Records from a data collection
+ + +

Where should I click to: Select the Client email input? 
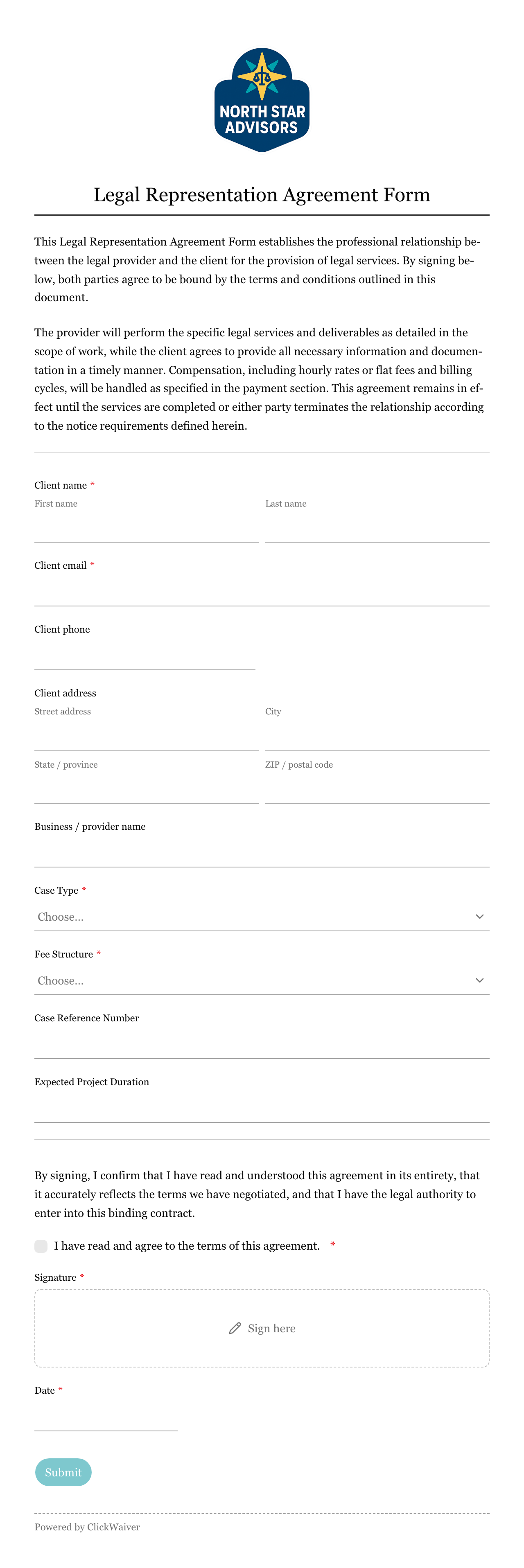point(262,592)
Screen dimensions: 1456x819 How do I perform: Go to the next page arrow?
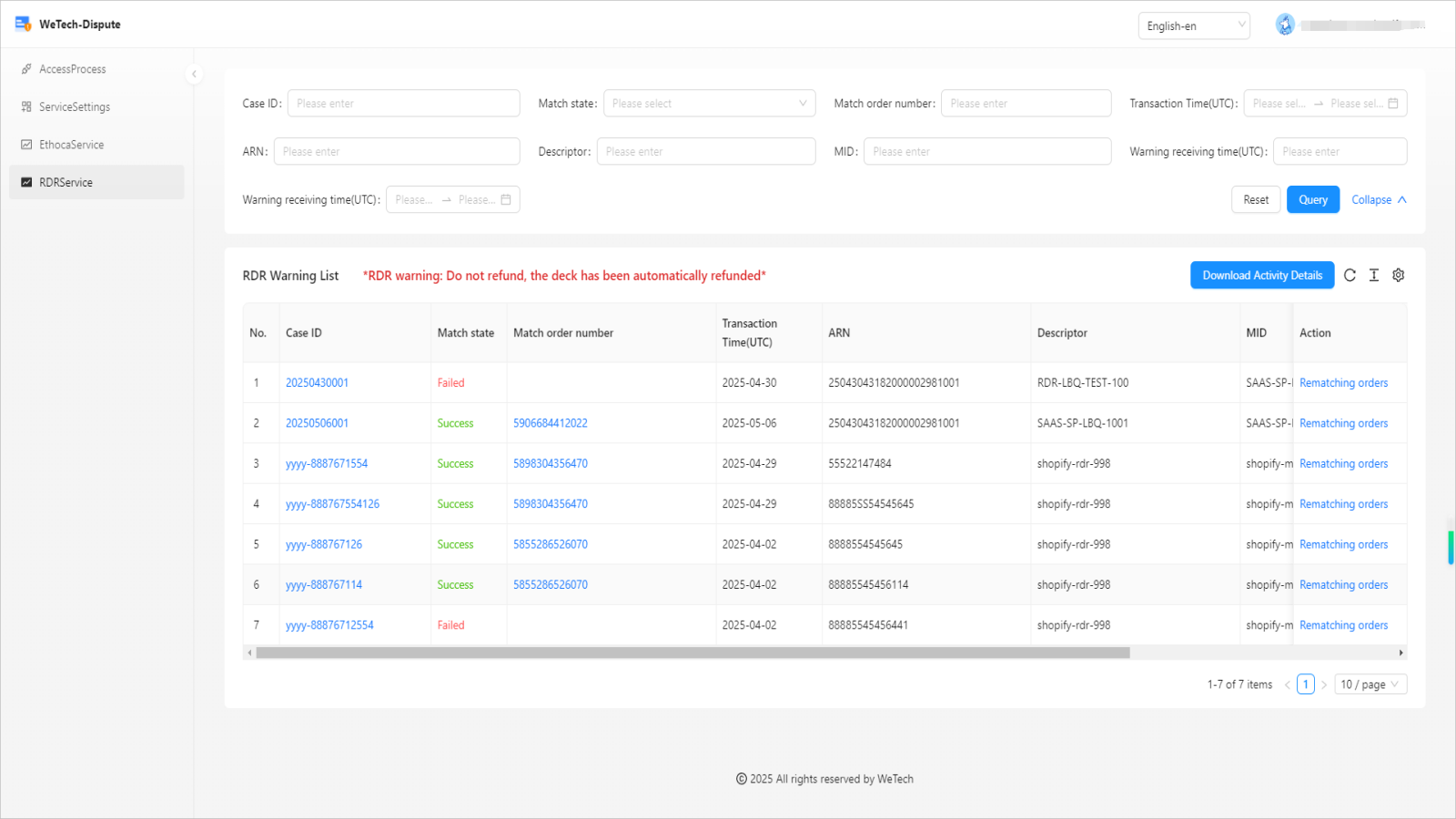click(1324, 685)
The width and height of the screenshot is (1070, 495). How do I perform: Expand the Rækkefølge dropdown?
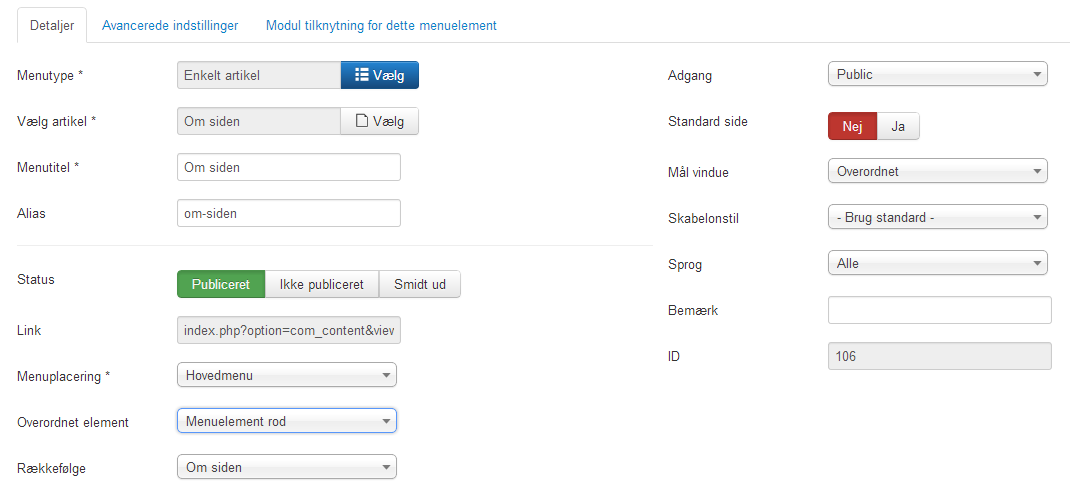(x=287, y=468)
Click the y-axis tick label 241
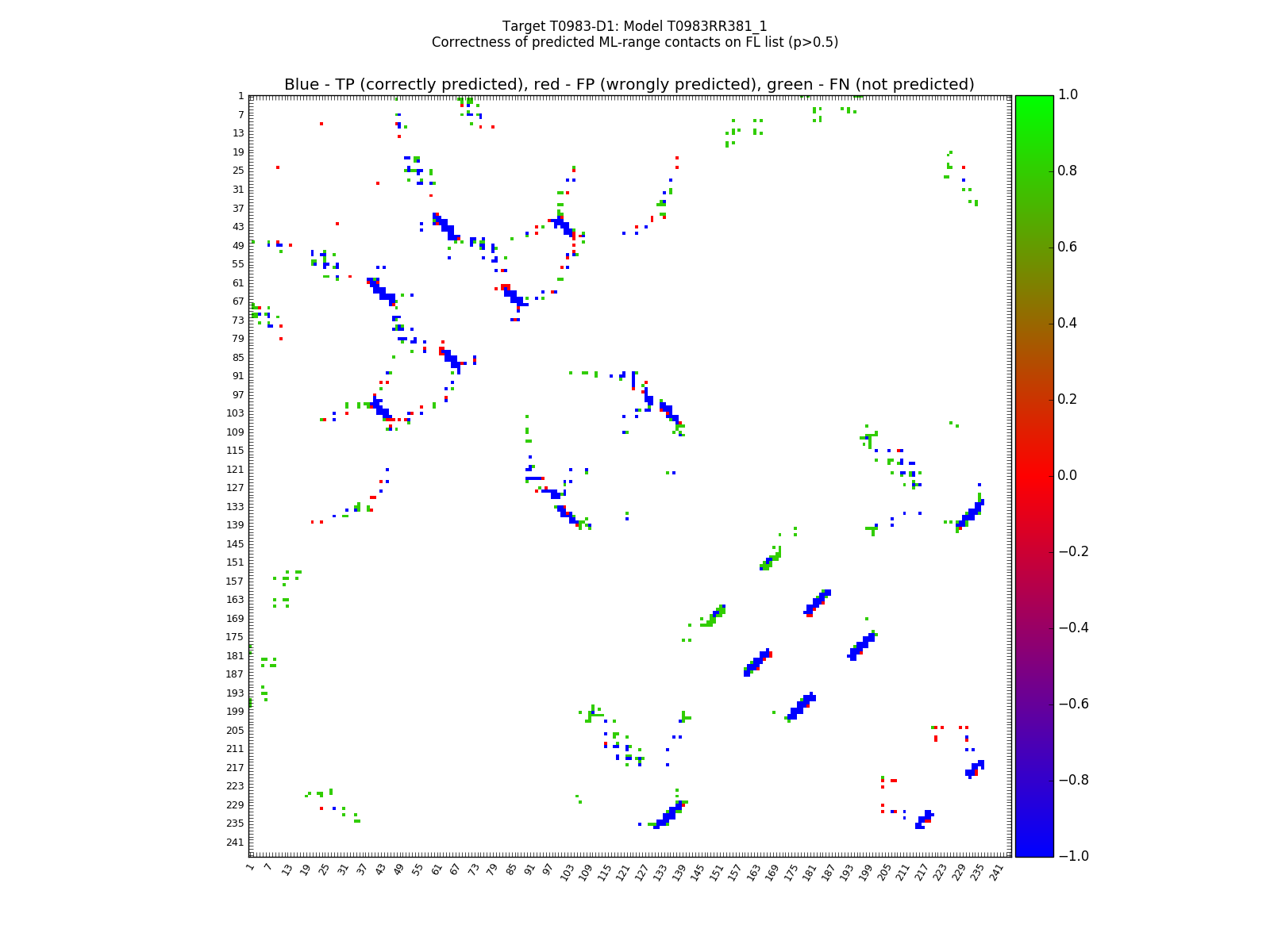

+ + +

> _Problem to solve_: Retype each entry exactly. No pictures.

> _Solution to the problem_:
Where should I click to: Select the Client email input? 
point(262,592)
Screen dimensions: 1456x819 How do I perform: Go to the next page arrow?
click(1324, 685)
The width and height of the screenshot is (1070, 495). How do I perform: Expand the Rækkefølge dropdown?
(x=287, y=468)
Click the y-axis tick label 241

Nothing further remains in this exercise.